The ipu gourd plays a large role in Hawaiian life. More than just an instrument the ipu was used for food, medicine, and a variety of other useful and artistic items. Because of the importance of ipu to basic life and culture, Hawaiians developed an entire ceremony around the planting of the gourd. In Hawaiian customs, the gourd plant should be planted on the night of Hua, during the lunar phase when it was believed to look the most like an egg or a fruit. The gourd should be planted done by a pot-bellied man who has just eaten a large meal. To stretch his stomach, the pot-bellied man must take the seeds and carry them as if they were already a fully grown and heavy gourd. The man would drop the seed into the hole he had dug for it, and then he would suddenly pull his hands apart with his palms facing upwards. The reason for this was that the Hawaiians believed that if his palms were to face downward, it would cause the gourd to twist and shrivel. After the seed was buried, the following chant would be recited:

He ipu nui!

O hiki ku mauna,

O hiki kua,

Nui maoli keia ipu!

Translation:

A huge ipu!

Growing like a mountain,

To be carried on the back,

Really huge is this gourd

== Growing process ==

Within two months, the first vine would begin to extend and small, minute buds would form at each leaf node. This first vine bears the male blossoms. Then, after the first vine develops, the stems which will bear the female blossoms also grows. The male flowers will begin blooming before the female flower in order to attract pollinating insects.
After about a week, the female blossoms begin to open too. Each of the female blossoms has a tiny fruit at its base. This fruit can only develop if the female blossom is pollinated. In nature, this is usually done by a moth, since the flowers bloom at dusk, though many gourds are now pollinated by hand. The moth flies around the gourd patch and carries the pollen from the male flower to the female flower thus enabling the fruit to begin growing. The ipu takes 3–4 months to grow. During this time the gourds are very delicate.

== Decoration ==

The ipu gourds were more often left undecorated, although the koko (carrying nets) for the gourds were often highly ornamental. Some styles of carrying nets were even reserved only for royalty and the punishment for a commoner using these special ipu was death.
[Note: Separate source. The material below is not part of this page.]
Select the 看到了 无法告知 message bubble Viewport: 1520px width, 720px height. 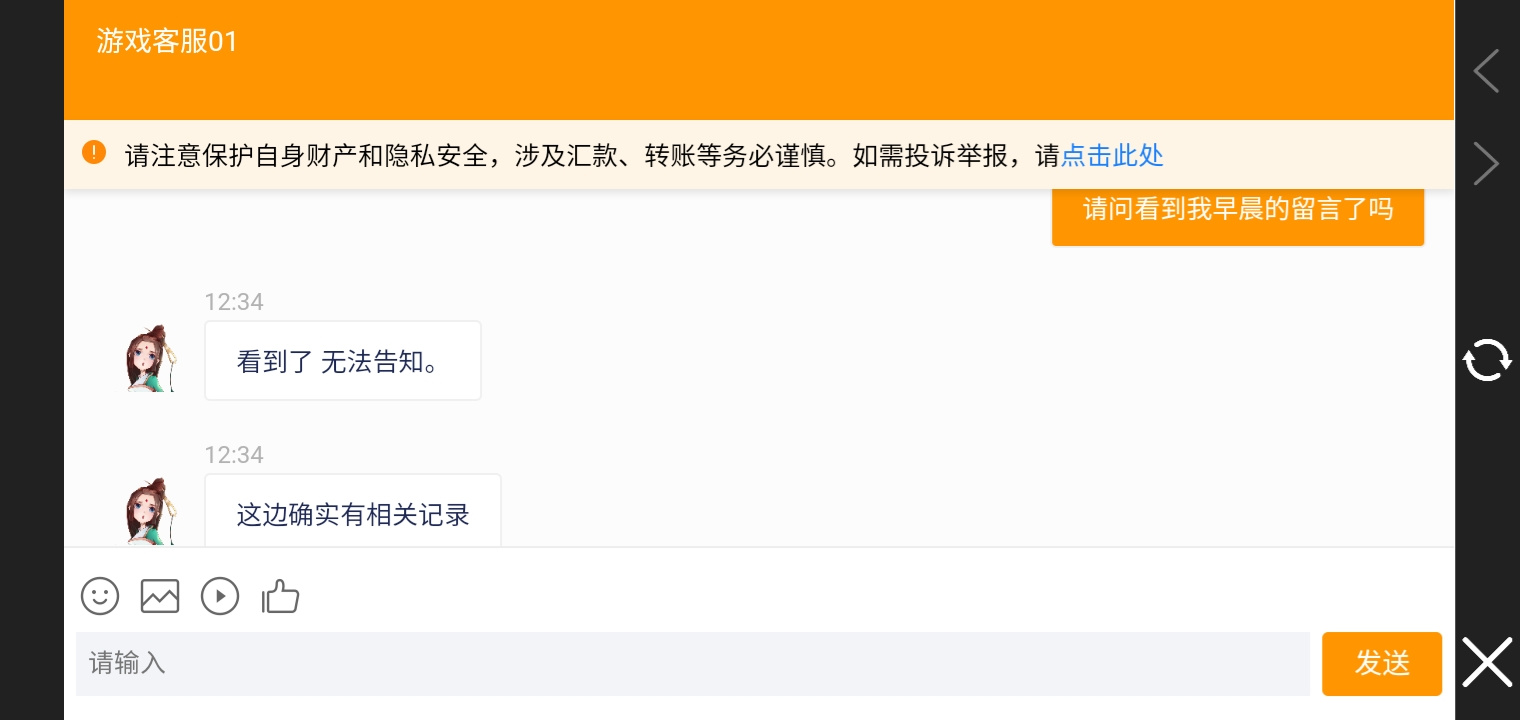coord(343,361)
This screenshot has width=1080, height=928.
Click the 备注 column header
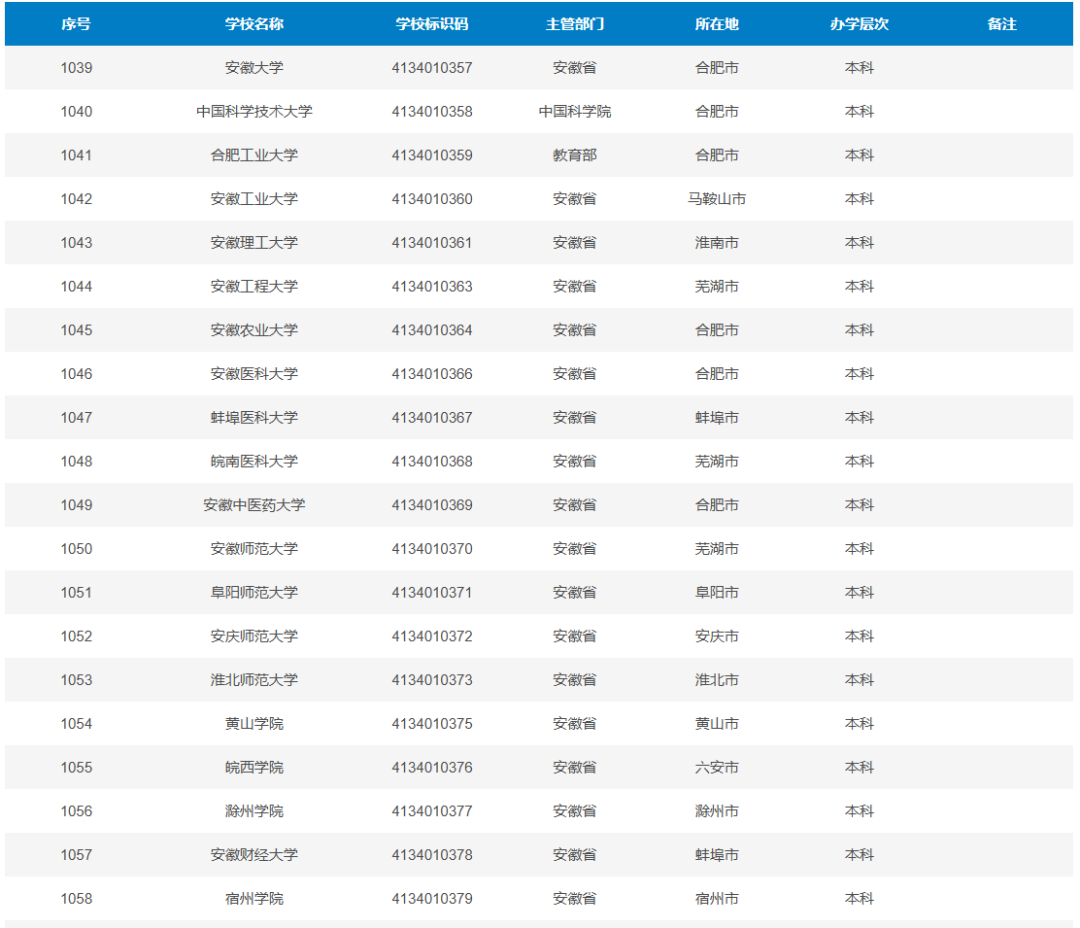pyautogui.click(x=1001, y=24)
Though it was not typical, several other methods of decoration did exist:

- The Pawehe technique: which developed solely on the island of Niʻihau, where the gourds were dyed from the inside out. The skin was scraped from the shell so as to create a pattern. The gourd was then filled with dye of the desired color. After several weeks, the color had been drawn to the outside, in the areas where the skin was left on, through capillary action. The gourd was then emptied, cleaned, the (now moldy) skin scrubbed off with saltwater and sand, and allowed to dry. The scraped areas remained the natural color and the areas were the skin was left were now dyed, creating a striking contrast.
- The Laha technique: in which the gourd was ornately painted. Painted gourds are not documented in the earlier writings, but that does not exclude their existence. They certainly were in use at least by the time of Hawaiian historian, Samuel Kamakau, as he defines Laha as referring specifically to gourds decorated by painting.
- The Wela Paʻa technique: in which the dried gourd was decorated by wood burning. James A. King, a ship's captain turned Hawaiian politician explains: “They have a method of scoring them with a heated instrument, so as to give them the appearance of being painted, in a variety of neat and elegant designs...”

== In dance ==

"I le'a ka hula i ka ho'opa'a."

The hula is pleasing because of the drummer.

-Hawaiian Proverb

Chants and dances in ancient Hawaii were accompanied only by percussion instruments. This art was suppressed after the arrival of Christian missionaries in 1820, but revived under King David Kalākaua during his reign of 1874 to 1891.

The ipu and ipu heke are played by holding the Ipu at its neck and striking the bottom-right corner with the base of your right thumb, or tapping with your fingertips on the edges of the gourd. This is often accompanied by hula dance and or chant.